[Stored records]
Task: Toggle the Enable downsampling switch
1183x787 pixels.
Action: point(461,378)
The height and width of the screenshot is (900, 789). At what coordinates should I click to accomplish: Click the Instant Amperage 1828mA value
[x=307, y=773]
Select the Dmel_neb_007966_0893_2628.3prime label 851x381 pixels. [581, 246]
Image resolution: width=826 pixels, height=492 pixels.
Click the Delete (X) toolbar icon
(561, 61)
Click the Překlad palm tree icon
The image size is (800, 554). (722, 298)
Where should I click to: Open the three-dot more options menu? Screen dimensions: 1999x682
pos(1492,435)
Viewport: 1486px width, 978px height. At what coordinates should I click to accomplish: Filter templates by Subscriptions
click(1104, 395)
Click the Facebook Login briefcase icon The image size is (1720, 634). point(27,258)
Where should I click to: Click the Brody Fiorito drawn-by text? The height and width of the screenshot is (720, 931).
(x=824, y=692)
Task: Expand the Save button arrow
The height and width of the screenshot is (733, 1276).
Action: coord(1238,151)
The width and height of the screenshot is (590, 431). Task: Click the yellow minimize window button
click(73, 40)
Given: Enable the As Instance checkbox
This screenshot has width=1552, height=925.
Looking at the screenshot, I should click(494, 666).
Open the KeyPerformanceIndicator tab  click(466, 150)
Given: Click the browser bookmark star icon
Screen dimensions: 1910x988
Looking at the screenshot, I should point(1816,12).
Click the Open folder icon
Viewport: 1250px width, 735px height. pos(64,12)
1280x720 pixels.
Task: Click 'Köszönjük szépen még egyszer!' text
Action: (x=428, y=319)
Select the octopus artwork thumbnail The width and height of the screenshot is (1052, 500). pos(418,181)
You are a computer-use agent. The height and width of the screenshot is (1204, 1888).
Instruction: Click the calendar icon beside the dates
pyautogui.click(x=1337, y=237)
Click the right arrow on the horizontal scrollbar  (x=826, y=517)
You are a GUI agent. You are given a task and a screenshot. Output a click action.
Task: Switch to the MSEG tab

Task goal
Each line of the data that holds "Enable" should be reported.

Answer box
Task: Toggle the Enable downsampling switch
Given: Enable the As Instance checkbox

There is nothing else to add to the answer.